Exercise aim: Use the entries below and reproduce exactly the lines from the one containing "Privacy Policy (179, 1653)" down to the one containing "Смотреть все (333, 2059)", both of them included.

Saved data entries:
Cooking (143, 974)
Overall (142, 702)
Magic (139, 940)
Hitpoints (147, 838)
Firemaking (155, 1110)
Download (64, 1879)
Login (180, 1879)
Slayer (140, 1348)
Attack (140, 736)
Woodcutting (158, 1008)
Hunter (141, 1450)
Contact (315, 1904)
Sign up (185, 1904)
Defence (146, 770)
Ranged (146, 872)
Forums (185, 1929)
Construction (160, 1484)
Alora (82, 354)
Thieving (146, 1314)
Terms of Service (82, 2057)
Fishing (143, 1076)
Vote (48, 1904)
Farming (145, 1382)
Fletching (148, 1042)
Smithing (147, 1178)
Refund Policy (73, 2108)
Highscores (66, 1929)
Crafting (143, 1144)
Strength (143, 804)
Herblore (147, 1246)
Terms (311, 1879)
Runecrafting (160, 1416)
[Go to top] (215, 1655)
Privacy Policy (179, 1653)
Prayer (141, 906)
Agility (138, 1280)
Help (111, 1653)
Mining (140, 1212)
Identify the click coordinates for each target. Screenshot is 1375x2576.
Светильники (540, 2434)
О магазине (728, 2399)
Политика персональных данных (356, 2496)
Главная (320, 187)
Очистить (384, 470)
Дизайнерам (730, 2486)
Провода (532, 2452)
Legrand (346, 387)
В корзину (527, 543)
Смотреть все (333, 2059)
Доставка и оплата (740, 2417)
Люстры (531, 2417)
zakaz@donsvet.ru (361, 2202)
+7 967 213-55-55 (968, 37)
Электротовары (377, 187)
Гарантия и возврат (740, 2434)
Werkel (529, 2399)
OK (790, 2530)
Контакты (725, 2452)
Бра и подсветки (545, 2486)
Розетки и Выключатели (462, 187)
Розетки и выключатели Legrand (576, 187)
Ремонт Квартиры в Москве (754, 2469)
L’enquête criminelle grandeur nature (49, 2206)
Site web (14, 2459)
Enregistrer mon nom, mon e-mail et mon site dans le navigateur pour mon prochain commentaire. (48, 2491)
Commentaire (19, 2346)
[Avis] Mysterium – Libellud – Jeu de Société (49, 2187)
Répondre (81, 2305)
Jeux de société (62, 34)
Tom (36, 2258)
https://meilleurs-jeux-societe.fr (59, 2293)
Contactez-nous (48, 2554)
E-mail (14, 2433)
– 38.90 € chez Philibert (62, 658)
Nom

Exercise result:
Privacy Policy (179, 1653)
Prayer (141, 906)
Agility (138, 1280)
Help (111, 1653)
Mining (140, 1212)
Identify the click coordinates for each target. Screenshot is 1375x2576.
Светильники (540, 2434)
О магазине (728, 2399)
Политика персональных данных (356, 2496)
Главная (320, 187)
Очистить (384, 470)
Дизайнерам (730, 2486)
Провода (532, 2452)
Legrand (346, 387)
В корзину (527, 543)
Смотреть все (333, 2059)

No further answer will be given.